Transformer

public struct Transformer<Element, Device> : LayerType, Codable where Element : RandomizableType, Device : DeviceType

Transformer as introduced by Attention Is All You Need.

The transformer model shares an embedding matrix between the encoder and decoder and reuses the embedding weights to compute the decoder output distribution. Outputs of the transformer are normalized using log softmax.

  • Declaration

    Swift

    public typealias Outputs = Tensor<Element, Device>
  • Undocumented

    Declaration

    Swift

    public var embedding: Embedding<Element, Device>
  • Undocumented

    Declaration

    Swift

    public var positionalEncoding: PositionalEncoding<Element, Device>
  • Undocumented

    Declaration

    Swift

    public var dropout: Dropout<Element, Device>
  • Undocumented

    Declaration

    Swift

    public var encoder: TransformerEncoder<Element, Device>
  • Undocumented

    Declaration

    Swift

    public var decoder: TransformerDecoder<Element, Device>
  • Undocumented

    Declaration

    Swift

    public var outputBias: Tensor<Element, Device>
  • Declaration

    Swift

    public var parameters: [Tensor<Element, Device>] { get }
  • Declaration

    Swift

    public var parameterPaths: [WritableKeyPath<`Self`, Tensor<Element, Device>>] { get }
  • Creates a new transformer, which follows Attention Is All You Need.

    Declaration

    Swift

    public init(encoderLayers: Int, decoderLayers: Int, vocabSize: Int, hiddenDim: Int, heads: Int, keyDim: Int, valueDim: Int, forwardDim: Int, dropout: Float = 0.1)

    Parameters

    encoderLayers

    Number of encoder layers

    decoderLayers

    Number of decoder layers

    vocabSize

    Number of tokens in the vocabulary of the transformer

    hiddenDim

    Size of transformer layer outputs

    heads

    Number of attention heads in multi-head attention layers

    keyDim

    Size of key vectors in multi-head attention layers

    valueDim

    Size of value vectors in muti-head attention layers

    forwardDim

    Size of activations in poitnwise feed forward layers

    dropout

    Dropout rate

  • Computes the outputs of the decoder given the inputs for the encoder and decoder.

    Declaration

    Swift

    public func callAsFunction(_ inputs: (encoderInput: Tensor<Int32, Device>, decoderInput: Tensor<Int32, Device>, encoderInputLengths: [Int], decoderInputLengths: [Int])) -> Tensor<Element, Device>

    Parameters

    inputs

    Tuple containing: - Padded encoder inputs using -1 as a padding token. - Padded decoder inputs using -1 as padding token.

    Return Value

    Batch of sequences of log-softmax normalized distributions over the vocabulary of the transformer with shape [batchSize, seqlen, vocabDim]

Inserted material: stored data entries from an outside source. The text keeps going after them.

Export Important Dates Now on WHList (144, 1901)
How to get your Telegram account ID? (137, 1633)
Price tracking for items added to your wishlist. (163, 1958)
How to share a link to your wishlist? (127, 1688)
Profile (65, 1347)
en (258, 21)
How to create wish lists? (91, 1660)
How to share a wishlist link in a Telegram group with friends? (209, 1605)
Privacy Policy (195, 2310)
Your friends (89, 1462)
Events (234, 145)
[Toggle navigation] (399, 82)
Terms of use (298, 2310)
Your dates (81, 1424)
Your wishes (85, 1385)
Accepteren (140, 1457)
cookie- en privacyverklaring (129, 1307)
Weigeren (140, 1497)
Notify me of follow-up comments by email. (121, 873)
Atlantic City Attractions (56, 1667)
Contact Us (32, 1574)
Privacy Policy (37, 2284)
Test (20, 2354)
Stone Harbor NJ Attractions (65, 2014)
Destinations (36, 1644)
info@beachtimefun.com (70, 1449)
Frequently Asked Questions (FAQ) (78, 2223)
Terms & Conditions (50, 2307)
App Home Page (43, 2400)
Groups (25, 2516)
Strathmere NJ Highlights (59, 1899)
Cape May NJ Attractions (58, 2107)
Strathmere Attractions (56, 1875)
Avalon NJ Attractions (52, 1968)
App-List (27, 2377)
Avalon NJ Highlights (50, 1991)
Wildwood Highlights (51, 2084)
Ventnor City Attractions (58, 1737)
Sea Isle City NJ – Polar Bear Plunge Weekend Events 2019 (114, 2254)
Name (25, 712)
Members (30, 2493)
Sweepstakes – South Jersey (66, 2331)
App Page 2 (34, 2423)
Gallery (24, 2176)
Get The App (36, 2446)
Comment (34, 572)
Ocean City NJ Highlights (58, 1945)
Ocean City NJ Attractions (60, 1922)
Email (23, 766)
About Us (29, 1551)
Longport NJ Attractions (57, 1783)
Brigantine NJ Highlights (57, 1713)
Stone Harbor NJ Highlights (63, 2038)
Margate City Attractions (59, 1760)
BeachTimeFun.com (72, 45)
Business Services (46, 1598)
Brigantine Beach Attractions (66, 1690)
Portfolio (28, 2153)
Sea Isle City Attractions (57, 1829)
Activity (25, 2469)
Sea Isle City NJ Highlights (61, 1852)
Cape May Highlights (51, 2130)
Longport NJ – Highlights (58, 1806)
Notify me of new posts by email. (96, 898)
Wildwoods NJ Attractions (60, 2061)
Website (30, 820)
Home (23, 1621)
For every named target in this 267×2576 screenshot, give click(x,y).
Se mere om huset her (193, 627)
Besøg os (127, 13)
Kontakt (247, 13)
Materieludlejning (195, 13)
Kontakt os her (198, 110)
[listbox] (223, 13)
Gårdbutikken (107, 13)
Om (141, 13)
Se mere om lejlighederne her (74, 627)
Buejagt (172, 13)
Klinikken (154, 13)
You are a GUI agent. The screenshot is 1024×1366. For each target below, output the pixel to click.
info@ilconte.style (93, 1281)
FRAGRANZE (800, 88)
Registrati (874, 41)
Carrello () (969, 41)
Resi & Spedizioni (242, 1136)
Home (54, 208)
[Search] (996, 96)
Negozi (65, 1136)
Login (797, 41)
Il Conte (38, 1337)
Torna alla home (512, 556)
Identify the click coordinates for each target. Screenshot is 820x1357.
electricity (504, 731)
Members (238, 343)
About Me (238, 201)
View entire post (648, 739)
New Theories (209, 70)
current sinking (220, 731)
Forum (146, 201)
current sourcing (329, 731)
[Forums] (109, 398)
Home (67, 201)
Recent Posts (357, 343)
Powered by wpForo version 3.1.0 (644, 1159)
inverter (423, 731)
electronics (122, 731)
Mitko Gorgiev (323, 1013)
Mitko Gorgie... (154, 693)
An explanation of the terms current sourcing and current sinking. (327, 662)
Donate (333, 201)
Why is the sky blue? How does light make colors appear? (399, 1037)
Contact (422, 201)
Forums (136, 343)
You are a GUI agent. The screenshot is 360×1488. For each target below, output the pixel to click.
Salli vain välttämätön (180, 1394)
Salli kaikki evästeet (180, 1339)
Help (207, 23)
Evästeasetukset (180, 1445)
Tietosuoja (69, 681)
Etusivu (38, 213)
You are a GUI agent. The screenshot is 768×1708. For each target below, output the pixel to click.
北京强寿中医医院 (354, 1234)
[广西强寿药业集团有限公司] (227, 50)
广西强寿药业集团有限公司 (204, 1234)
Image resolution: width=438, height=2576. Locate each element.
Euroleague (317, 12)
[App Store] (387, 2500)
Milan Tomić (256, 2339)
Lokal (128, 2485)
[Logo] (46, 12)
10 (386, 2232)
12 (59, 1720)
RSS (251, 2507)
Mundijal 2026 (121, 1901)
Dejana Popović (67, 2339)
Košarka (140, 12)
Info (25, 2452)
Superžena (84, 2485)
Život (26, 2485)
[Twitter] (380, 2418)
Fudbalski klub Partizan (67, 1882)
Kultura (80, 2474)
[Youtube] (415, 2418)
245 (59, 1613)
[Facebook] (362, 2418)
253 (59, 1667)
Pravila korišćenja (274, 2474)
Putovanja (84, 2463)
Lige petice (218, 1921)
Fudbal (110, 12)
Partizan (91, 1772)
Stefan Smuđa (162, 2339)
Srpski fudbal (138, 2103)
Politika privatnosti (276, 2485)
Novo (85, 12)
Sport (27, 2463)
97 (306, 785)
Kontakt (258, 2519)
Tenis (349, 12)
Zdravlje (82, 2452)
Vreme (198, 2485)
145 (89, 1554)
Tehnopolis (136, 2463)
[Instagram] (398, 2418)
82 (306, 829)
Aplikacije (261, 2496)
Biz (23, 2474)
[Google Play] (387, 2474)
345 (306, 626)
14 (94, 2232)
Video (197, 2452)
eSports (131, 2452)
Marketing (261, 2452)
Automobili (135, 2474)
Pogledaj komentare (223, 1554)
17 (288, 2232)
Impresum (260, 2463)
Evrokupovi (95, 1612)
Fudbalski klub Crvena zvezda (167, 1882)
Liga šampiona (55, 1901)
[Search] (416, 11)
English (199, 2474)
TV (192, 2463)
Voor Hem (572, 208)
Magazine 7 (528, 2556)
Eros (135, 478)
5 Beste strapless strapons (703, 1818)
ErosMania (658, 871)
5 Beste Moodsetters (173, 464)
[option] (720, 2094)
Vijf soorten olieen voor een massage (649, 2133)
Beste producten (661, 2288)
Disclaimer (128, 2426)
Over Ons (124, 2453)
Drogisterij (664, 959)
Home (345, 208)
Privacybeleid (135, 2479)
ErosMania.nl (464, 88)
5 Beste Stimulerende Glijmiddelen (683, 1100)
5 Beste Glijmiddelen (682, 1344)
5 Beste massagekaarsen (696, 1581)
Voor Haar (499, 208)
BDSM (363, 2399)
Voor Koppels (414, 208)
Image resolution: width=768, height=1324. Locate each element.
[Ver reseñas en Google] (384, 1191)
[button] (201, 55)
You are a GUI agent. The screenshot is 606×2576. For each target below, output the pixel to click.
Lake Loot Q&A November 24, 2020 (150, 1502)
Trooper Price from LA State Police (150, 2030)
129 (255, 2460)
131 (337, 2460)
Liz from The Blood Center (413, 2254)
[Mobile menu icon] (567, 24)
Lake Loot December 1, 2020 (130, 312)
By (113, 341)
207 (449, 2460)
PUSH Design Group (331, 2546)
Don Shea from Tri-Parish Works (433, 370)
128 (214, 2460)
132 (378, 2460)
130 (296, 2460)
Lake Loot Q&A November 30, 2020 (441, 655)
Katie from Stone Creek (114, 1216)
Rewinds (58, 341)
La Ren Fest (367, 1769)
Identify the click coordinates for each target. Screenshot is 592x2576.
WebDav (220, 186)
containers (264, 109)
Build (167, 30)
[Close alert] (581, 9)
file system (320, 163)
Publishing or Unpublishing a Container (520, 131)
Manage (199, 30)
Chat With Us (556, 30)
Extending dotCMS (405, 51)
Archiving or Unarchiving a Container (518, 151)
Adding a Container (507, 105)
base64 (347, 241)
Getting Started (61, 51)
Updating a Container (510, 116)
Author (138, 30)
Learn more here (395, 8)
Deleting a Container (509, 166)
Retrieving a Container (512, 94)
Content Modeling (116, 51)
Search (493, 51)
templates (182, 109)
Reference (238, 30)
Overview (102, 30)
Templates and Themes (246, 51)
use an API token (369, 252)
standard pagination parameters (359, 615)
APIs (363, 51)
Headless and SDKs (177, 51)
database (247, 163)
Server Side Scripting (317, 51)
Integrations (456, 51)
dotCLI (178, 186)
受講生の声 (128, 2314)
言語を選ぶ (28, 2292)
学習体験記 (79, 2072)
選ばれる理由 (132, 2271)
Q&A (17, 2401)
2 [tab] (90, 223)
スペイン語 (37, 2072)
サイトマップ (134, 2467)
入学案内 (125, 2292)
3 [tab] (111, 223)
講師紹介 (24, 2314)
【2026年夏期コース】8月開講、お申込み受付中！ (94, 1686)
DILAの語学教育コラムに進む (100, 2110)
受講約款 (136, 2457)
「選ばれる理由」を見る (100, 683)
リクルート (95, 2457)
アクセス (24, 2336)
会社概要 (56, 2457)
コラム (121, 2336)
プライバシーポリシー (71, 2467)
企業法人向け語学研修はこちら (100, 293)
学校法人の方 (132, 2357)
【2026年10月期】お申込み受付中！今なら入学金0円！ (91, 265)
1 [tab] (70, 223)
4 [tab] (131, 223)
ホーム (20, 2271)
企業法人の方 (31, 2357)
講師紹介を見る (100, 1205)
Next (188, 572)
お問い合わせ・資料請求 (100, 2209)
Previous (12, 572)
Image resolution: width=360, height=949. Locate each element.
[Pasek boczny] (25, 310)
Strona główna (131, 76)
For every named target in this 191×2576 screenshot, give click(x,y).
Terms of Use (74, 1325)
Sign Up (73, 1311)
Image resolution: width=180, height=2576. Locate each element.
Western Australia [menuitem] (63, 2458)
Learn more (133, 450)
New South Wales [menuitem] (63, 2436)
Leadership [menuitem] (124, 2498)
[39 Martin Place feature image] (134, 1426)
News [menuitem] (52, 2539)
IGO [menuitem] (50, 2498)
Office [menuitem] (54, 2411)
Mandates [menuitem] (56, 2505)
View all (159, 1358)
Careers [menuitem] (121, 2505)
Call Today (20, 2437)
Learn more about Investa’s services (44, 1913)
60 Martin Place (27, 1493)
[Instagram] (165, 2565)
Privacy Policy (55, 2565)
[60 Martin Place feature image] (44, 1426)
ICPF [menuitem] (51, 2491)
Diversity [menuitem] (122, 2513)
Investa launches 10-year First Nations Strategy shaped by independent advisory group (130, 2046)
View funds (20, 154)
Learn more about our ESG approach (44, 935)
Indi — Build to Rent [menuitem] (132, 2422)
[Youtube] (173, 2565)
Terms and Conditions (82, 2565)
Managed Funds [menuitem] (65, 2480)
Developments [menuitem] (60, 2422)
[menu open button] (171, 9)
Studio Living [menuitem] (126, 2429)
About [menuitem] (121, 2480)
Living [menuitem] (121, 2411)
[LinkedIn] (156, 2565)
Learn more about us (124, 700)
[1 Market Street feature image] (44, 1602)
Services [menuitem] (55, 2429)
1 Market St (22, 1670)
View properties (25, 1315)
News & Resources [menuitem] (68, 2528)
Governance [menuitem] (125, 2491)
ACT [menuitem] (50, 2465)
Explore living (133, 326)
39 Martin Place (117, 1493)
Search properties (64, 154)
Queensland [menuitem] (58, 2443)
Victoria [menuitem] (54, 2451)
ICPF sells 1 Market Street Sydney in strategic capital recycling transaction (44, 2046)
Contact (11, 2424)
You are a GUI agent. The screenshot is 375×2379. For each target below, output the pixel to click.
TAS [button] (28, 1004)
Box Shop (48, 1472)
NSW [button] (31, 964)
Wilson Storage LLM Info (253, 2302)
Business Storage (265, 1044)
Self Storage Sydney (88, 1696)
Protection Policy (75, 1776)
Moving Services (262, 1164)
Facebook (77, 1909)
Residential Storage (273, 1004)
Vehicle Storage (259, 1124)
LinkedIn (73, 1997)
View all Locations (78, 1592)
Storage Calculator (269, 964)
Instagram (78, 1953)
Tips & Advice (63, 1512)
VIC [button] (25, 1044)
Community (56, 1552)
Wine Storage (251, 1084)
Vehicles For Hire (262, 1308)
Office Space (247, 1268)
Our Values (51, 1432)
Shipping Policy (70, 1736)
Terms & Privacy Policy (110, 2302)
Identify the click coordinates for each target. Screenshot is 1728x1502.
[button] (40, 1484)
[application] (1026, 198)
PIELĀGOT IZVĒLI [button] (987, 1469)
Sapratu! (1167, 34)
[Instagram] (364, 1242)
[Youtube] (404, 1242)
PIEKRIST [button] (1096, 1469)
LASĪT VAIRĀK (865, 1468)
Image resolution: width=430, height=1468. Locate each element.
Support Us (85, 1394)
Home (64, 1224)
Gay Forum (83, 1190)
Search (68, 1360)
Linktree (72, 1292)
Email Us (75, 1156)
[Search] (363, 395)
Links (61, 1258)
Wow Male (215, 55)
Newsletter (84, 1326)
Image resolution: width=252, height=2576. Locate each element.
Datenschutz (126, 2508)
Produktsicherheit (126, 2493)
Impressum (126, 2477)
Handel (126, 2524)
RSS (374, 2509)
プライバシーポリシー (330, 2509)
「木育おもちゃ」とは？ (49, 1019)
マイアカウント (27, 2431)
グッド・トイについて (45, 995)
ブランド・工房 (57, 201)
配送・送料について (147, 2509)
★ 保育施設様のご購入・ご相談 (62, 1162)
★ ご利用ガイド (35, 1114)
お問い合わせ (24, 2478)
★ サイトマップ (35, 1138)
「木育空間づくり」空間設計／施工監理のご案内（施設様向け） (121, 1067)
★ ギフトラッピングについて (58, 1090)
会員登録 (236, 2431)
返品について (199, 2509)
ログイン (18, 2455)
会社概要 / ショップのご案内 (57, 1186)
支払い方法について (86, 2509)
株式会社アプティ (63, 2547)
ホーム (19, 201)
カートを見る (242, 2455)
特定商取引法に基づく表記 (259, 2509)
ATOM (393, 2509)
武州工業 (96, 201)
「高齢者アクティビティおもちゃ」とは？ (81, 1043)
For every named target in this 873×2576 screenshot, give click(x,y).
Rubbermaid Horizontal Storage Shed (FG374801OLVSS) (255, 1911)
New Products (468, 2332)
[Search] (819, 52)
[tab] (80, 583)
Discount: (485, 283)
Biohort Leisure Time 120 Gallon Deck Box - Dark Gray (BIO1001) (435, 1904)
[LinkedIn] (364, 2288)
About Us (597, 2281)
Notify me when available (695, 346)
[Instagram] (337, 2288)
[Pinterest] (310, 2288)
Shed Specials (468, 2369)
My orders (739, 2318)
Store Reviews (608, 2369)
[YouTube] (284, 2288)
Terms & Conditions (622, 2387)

  • Greedily decodes the most probable sequence of output symbols given a sequence of input tokens

    Declaration

    Swift

    public func callAsFunction(inputSequence: [Int32], startToken: Int32, endToken: Int32, maxLength: Int) -> [Int32]

    Parameters

    inputSequence

    Input tokens

    startToken

    First token to feed into the decoder. Subsequent tokens are generated autoregressively.

    endToken

    Token, which ends decoding (end of sequence marker)

    maxLength

    Maximum length of the decoded sequence. If no endToken occurs after maxLength tokens, decoding is aborted.

    Return Value

    Most probable output sequence determined by greedy decoding.